When I turned 24, I had a baby and my grandfather died, all in the same week. My grandfather was much like a father to me and helped raise me from the time I was born. We were always connected. Here's the weird thing. He died on November 11th (11-11) at 2:40 in the morning. 5 minutes before the phone call came that my grandpa had passed, I became very ill and started vomiting. When the phone rang, I knew it was that he had passed.
My grandpa was Cherokee Indian. My grandma used to say he was so dramatic because if someone sickly or angry or depressed came around him, he would become ill himself and lay in bed for days. If he was in public in a crowded place, he easily got headaches or anxiety. He also claimed to see shadow figures and receive warnings. This was all blown off by the family as my grandpa being dramatic and now that I look back, I think he may have been a sensitive or an empath (?).
Before we knew my grandpa was dying, he put his hand on my pregnant belly and told me that I was going to have myself a nice boy and I should tell him that his great-grandpa touched him. At the time, I thought, "Why don't you just tell him yourself?" He passed away a few months later, one week before my son was born.
So to make a growing story short, the loss of my grandpa and the birth of my son were too overwhelming for my body to continue functioning. It felt as though a part of me was ripped away and I had never felt so incomplete without my g-pa. I started having major panic attacks and depression. I basically went through a 3 month period where I just had a nervous breakdown. My son gave me the strength to pull back into life and I have been recovered for 5 years now. I am still on anti-depressants.
All of that being said, after the nervous breakdown and the death of my grandpa, I have no premonitions. No good feelings, no bad feelings. No waking up at certain times and no noticing the clock. It's all gone.
My questions are these: Could I have somehow been linked with my grandpa and once he passed, I couldn't feel anything on my own anymore? Or did my nervous breakdown somehow block any ability I may have had?
I recently was very sick for 9 weeks and I was scared to death that something was very wrong with me. I had the most vivid dream where my grandpa came and walked into the room just to give me a big hug. I could even still smell the way he used to smell, which is the first time I recall smelling anything in a dream. He said, "Everything will be ok." I recovered shortly after.
Now my almost 6 year old son came to me and said that there was a face in his room, looking at him. Now remember that he was never around my grandpa, but he described everything about him.
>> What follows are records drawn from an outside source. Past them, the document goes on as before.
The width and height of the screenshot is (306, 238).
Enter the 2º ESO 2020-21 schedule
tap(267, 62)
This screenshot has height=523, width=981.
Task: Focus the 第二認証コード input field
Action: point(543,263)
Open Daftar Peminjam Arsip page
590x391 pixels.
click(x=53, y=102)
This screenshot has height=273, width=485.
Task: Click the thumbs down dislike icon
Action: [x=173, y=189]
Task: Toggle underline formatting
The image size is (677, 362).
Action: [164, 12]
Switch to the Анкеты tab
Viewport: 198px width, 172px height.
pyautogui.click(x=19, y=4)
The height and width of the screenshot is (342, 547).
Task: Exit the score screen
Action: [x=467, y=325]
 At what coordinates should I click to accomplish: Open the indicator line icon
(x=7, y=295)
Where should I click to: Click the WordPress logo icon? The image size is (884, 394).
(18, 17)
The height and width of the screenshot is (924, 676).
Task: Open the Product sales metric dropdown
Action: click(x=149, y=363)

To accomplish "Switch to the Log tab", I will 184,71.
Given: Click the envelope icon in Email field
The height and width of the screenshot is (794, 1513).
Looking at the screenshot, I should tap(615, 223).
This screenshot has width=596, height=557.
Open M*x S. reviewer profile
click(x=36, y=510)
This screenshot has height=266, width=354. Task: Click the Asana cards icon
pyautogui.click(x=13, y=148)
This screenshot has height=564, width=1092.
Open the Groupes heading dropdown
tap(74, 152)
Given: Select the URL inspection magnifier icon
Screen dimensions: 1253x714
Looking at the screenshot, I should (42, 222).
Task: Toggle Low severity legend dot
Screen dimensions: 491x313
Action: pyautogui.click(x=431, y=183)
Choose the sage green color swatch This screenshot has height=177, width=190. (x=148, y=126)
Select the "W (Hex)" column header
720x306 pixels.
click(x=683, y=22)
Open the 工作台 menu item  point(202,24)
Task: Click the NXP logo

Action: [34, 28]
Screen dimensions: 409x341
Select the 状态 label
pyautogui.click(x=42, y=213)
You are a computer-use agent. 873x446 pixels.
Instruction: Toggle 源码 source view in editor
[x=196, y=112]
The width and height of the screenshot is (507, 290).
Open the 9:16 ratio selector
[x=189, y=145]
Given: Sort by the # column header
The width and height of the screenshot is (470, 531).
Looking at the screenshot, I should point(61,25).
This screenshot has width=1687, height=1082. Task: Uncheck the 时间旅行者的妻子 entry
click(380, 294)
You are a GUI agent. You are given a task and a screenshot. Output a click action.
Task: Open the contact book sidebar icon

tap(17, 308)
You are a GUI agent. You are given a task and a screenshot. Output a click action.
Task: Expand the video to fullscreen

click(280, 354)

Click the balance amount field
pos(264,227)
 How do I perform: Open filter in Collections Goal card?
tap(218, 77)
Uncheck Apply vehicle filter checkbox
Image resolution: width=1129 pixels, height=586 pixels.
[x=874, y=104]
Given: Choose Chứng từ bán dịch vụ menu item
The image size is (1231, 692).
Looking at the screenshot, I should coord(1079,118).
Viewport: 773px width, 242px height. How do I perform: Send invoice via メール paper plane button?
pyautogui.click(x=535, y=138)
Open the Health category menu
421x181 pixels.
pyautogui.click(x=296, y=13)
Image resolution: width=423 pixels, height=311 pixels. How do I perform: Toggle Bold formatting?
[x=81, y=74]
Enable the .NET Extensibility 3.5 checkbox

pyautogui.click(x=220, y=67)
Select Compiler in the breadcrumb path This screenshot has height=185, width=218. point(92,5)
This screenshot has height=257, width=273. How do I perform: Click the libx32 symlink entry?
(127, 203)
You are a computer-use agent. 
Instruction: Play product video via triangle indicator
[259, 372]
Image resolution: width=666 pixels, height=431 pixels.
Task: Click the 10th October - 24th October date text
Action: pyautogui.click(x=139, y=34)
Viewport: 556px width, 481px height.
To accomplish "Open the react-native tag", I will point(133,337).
I didn't give any hints as to who I thought it was, and my son says, "Mom, I think it was your pop-pop and I wasn't even scared."
Another weird thing that has never happened to me until last summer, was that my grandma on my dad's side passed away. We had a family picnic 5 days later out in the woods. I got a chill, super dizzy, and felt this pressure around me like a hug. It lasted maybe 7 or 8 seconds and then lifted.
What in the world is going on with me?! My son?! Any insight would be welcomed.